On April 29, 2020, Lake County agreed to pay $575,000 to settle a lawsuit brought by two former county clerk employees who were fired for questioning possible improprieties in government contracting. The suit was filed in 2019 against Clerk Robin O’Connor and Lake County by Tracey Repa and Wendy Meister, former clerk’s office employees who said they were fired by O’Connor after they questioned county spending. HSPRD attorneys Chirag Badlani, Margaret Truesdale and Chris Wilmes represented Ms. Repa and Ms. Meister, whose case was set to proceed to trial in early May.
“The settlement is a clear indication that Ms. Repa and Ms. Meister were treated reprehensibly by the Lake County Clerk for trying to do the right thing,” Badlani said in a statement.

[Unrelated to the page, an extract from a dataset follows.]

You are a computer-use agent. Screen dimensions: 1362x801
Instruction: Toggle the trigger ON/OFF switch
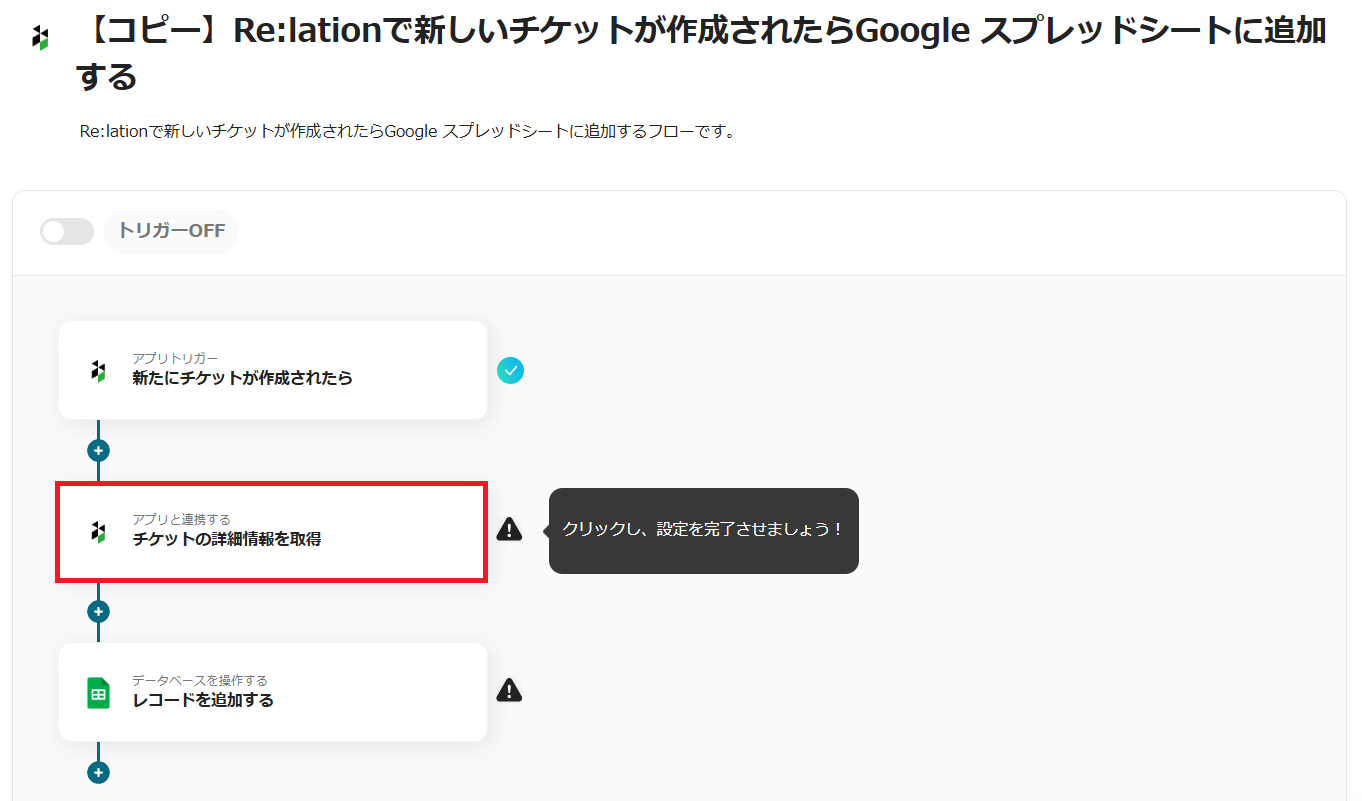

In 2019, Repa was chief deputy clerk and Meister worked as a research analyst and administrative specialist. They questioned county spending for contracts related to the Lake County courthouse expansion project. Repa and Meister eventually met with representatives from the sheriff’s office to share their concerns, according to the complaint. The sheriff’s office then informed O’Connor about the meeting and fired Repa and Meister within days of learning about their meeting with the sheriff – in what the lawsuit alleged was an act of retaliation.
“Anybody that has serious concerns about public corruption and the misuse of taxpayer dollars should be able to go to law enforcement without fear of retaliation,” Repa said in a statement released via her attorneys. “It was painful to lose a job that I loved after doing what I thought was right.”
“We saw something, and we said something,” Meister said. “We tried to identify where money was being spent, whether the contracting process was being followed, and whether there were misrepresentations being made to the Lake County taxpayers.”